For a stunning quantity and variety of freeware, albeit of more erratic quality, go to www.all4you.dk. The site boasts more than 8,500 programs, in languages ranging from Arabic to Vietnamese (OK, only one program in each of those languages). Or find multiple indexes at http://home.wanadoo. nl/hmdejong/bestsites.html.
If you'd rather buy a Volvo than drive a free Honda Civic, then maybe freeware isn't for you. There's a reason why Microsoft, Adobe and the like are still in business. Some of the best freeware I've seen can compete with top commercial counterparts, but even the second tier tends to be less polished, maybe slower, or kind of geeky to use, or even a little buggier. Be prepared to install, launch and delete if it's not what you need. But hey, it's free, and that counts for a lot.
So where does all this stuff come from? The sources are as varied as the software:
"Light" introductory versions that familiarize you with commercial products in the same family. If such software blocks crucial functions such as saving files it's sneered at as "crippleware," but if it's only missing high-end options, it may provide everything you need.
Labors of love. They may have started out as a college project, or with a hobbyist writing something he couldn't find at the computer store, and then they grew and grew. Acclaim from users keeps the programmers coding away.
Power to the people. For some programmers, the idea of sharing software freely is a political statement. At the Gnu Project (www.gnu. org), most of that software is specific to the Linux operating system, but some can run under Microsoft Windows. To quote from the site: " 'Free software' is a matter of liberty, not price. To understand the concept, you should think of 'free' as in 'free speech,' not as in 'free beer.' " A similar site, with collaborative programming projects, is www.source forge.net.

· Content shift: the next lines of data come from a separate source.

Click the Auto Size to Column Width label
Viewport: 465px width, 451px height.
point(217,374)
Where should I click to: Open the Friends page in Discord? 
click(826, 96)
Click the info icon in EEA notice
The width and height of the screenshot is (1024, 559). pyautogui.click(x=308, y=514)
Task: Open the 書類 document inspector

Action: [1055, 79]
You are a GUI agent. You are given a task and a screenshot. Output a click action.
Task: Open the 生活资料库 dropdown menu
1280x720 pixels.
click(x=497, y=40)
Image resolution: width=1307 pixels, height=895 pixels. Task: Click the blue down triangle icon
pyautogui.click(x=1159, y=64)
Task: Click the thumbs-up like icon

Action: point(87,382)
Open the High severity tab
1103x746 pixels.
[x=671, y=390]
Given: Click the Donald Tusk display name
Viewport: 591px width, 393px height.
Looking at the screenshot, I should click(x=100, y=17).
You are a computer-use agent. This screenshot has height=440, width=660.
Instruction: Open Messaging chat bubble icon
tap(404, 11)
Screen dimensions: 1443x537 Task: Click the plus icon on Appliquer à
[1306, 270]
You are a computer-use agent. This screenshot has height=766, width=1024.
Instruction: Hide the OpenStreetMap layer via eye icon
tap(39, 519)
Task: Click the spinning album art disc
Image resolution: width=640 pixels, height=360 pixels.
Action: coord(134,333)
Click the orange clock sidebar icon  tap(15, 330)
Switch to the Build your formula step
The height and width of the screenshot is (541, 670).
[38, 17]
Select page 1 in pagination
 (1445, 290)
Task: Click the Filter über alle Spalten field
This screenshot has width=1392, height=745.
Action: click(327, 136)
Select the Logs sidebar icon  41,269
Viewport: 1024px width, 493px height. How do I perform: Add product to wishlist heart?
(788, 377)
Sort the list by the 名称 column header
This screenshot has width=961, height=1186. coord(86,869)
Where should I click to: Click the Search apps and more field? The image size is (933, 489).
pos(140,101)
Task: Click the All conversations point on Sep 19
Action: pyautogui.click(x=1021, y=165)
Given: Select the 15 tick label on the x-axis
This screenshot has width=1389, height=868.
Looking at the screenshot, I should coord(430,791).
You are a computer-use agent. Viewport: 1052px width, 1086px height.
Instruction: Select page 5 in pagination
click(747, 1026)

"Abandon-ware." Programs whose owners made them freely available after they were pulled from the commercial market. The flip side is "beta-test" versions of software that will carry a price when it matures.
Etc. You can also find tools and accessories distributed for free by major software houses, or narrowly targeted applications from government and academia, and other goodies from a host of unclassifiable sources.
With all of these treats to choose from, singling out a small list is bound to be an idiosyncratic exercise, possibly one that could lead to fisticuffs in an Internet cafe. That said, here are selections that could form the foundation for an all-freeware machine (beyond a Microsoft Windows starting point):
OpenOffice. This collaborative, "Open Source" project goes head-to-head with Microsoft Office, including a word processor, spreadsheet, drawing program and presentation graphics tool. It has surprising depth, is pretty easy to use once you unlearn some Microsoft habits, and can work with the basic level of Microsoft document formats. It's also coming out in Mac and Linux formats.
Serif Inc. Serif, a publisher of desktop publishing and graphics software, makes several older programs available at www.freeserifsoft ware.com. The only downside is that they'll be followed by sales pitches to upgrade to the current version.
IrfanView (www.irfanview.com). Free for noncommercial use, this is a Swiss Army knife for viewing graphics files, converting formats and performing light photo-editing.
Pegasus Mail (www.pmail.com). Most everything you can wish for in an e-mail program.
Pixia paint program for drawing and touching up photos and graphics (www.ab.wakwak.com/~knight/). Starting in Japan, it's now available in a variety of languages.
ZoneAlarm (www.zone labs.com). A firewall to keep your computer secure on the Internet. Free for individual use.
Some of the authors welcome donations, and a few simply ask for a postcard with a nice stamp. But all told, the range of choices available for the download disproves the adage (watch out, now) that there ain't no such thing as a free launch. Sorry.